Leonard Gorman, the commission's executive director, warned potential car buyers to examine all print, including the fine print, in any contract. Gorman specifically pointed out "no cooling off period" and "arbitration clause" terms found in a contract that prevent consumers from returning a vehicle to a dealership and suing in court, respectively.

"These contracts are important for consumers to understand," added Calvin Lee Jr., staff attorney for HRC. "If you're unprepared, you're surrendering all your knowledge."

According to Levon Henry, executive director for DNA People's Legal Services, the second-largest number of complaints filed in DNA offices across the reservation are consumer-related.

"Nothing shocks us because we heard it before," Henry said. "A lot come from Holbrook."

He added that DNA's partnership with the tribal human rights commission helps "to hear the people. It gives us information to take care of these problems."

Of the 3,000 cases DNA closed this past year, about 40 percent of them are consumer-related, Henry said.



The public hearings have also caught the attention of the federal Consumer Protection Bureau, Human Rights Watch and New Mexico Legal Aid, which each had representatives at the meeting.

Because of a policy that prevents her from talking to media, Consumer Financial Protection Bureau representative Eleanor Bloom would only say she attended the meeting to see if auto finance companies - not auto dealerships - are violating consumers' rights.

Bloom seemed interested in the testimony of Serma Hale, 68, who testified against HSBC Finance Corp. Because she could no longer afford paying for her 2004 Ford Focus, Hale decided two years later to return her car to Ed Corley's in Grants, but was told by the dealership the car belonged to the finance company.

Upon hearing that, Hale called the finance company and explained her situation. She said she left the car parked at her house with "no dent," "good condition" and "clean inside" for repossession.

HSBC sold the car for less that Hale owed, and told her she needed to pay $1,700 to make up the difference. She later found out, she said, that the storage company who towed her car damaged it and that was why it had lost so much value.

"We didn't pay to them after that," Hale said, adding she worked with a law firm in Albuquerque to settle with HSBC. "After that we got this letter from the IRS that we need to pay the finance charges and tax. That's $2,500."

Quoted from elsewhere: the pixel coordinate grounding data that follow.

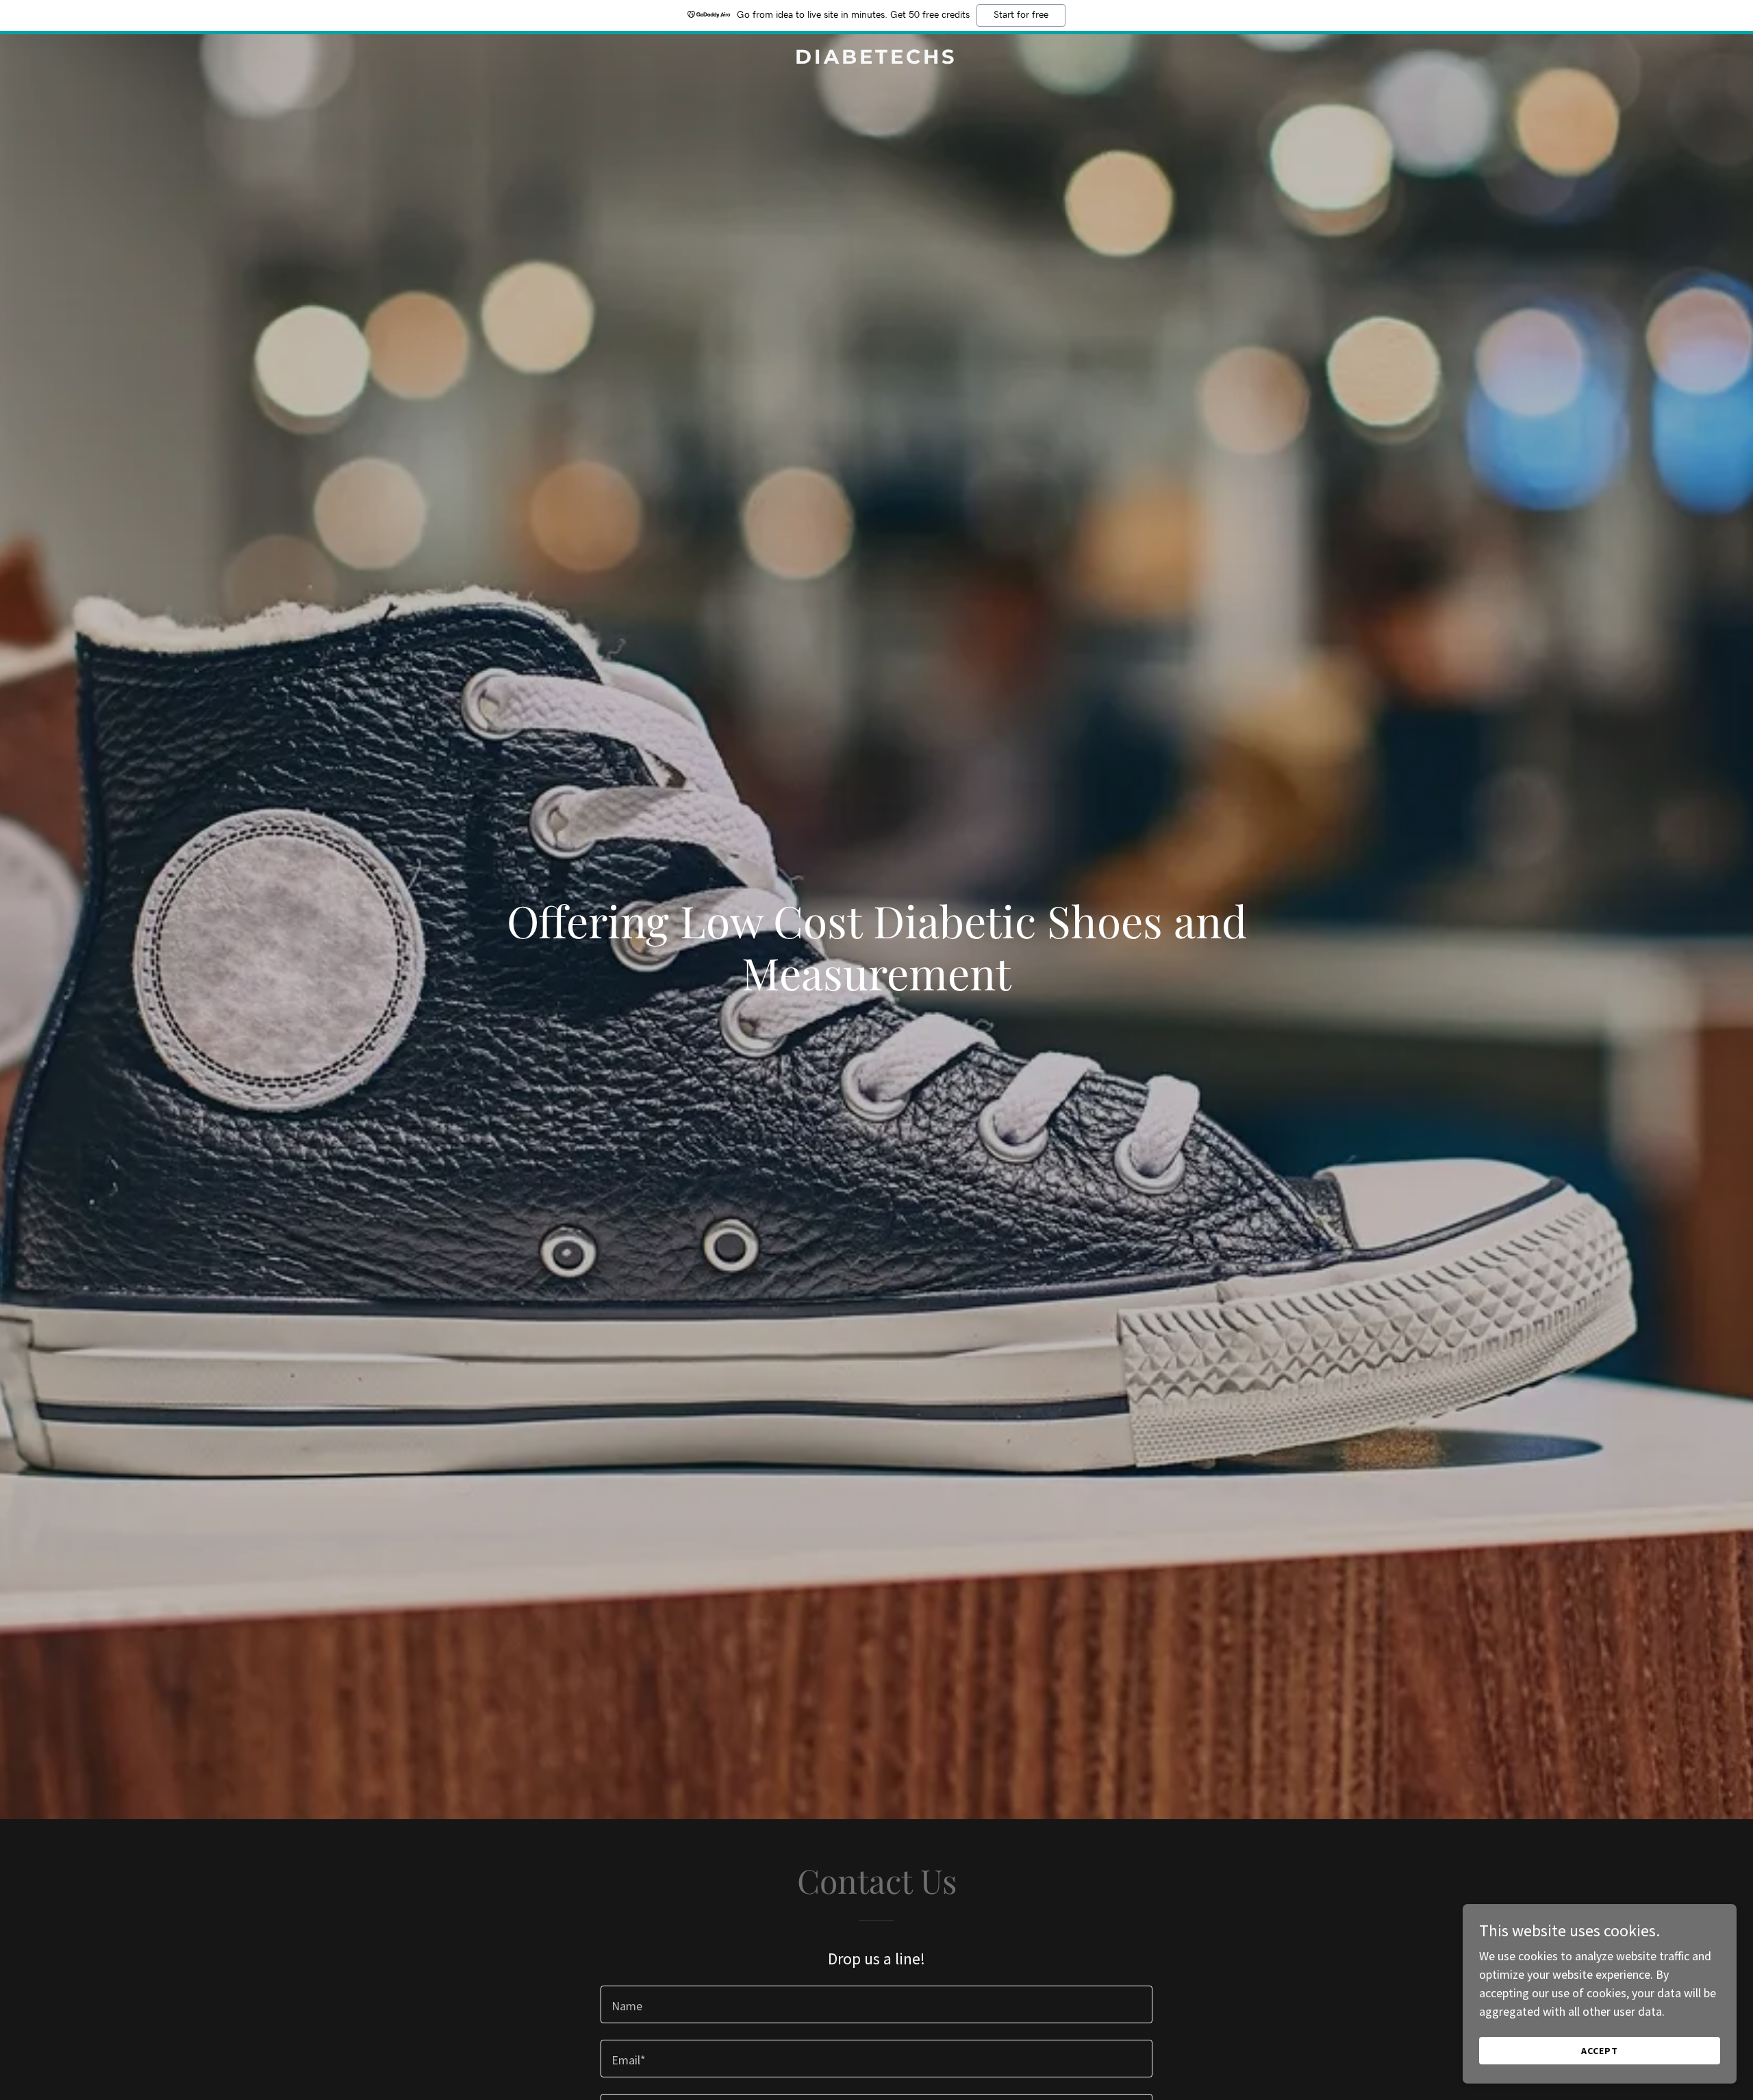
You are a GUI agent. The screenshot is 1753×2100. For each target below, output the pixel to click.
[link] (876, 59)
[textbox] (876, 2004)
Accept (1599, 2051)
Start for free (1021, 15)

"I'm just wondering if that's right or wrong," Hale said. "I didn't know they could do that to you - going to the IRS."

Established by Congress, Bloom said, the CFPB protects consumers by enforcing federal financial consumer laws. She said consumers can submit complaints against an auto finance company at consumerfinance.gov or call 855-411-2372.

Human Rights Watch representative Arvind Ganesan, like Bloom, attended the hearing to document any payday, online and auto title lending.

"I came here today to talk to some of the commissioner members and hear the testimony of people about auto title lending," he said. "Although we haven't heard any auto title lending, I'm trying to also get a sense of issues facing people today."

As part of his work, Ganesan has traveled to the Cheyenne River Sioux, Crow Creek, Acoma, Laguna and the Pottawatomi reservations, among others, to document the issue of auto title lending and find out the impact it has in tribal communities.

"What we learned is that these types of loans are widely used and in certain circumstances can cause real hardship for people because they're very expensive..." he said.

Although he didn't hear testimony about any auto title lending, Ganesan said it doesn't mean it's not an issue.

"Here, nobody has testified on it," he said. "It means that the issues of the people that are here that are more pressing are how they're treated by the auto dealers and finance companies."

Other testimonies ranged from repossessions, electronic lockouts, high interest rates, deceptive marketing tactics like "bait and switch" as well as the "yo-yo sales."

"It is incumbent for our Navajo people to know their rights," Darden said.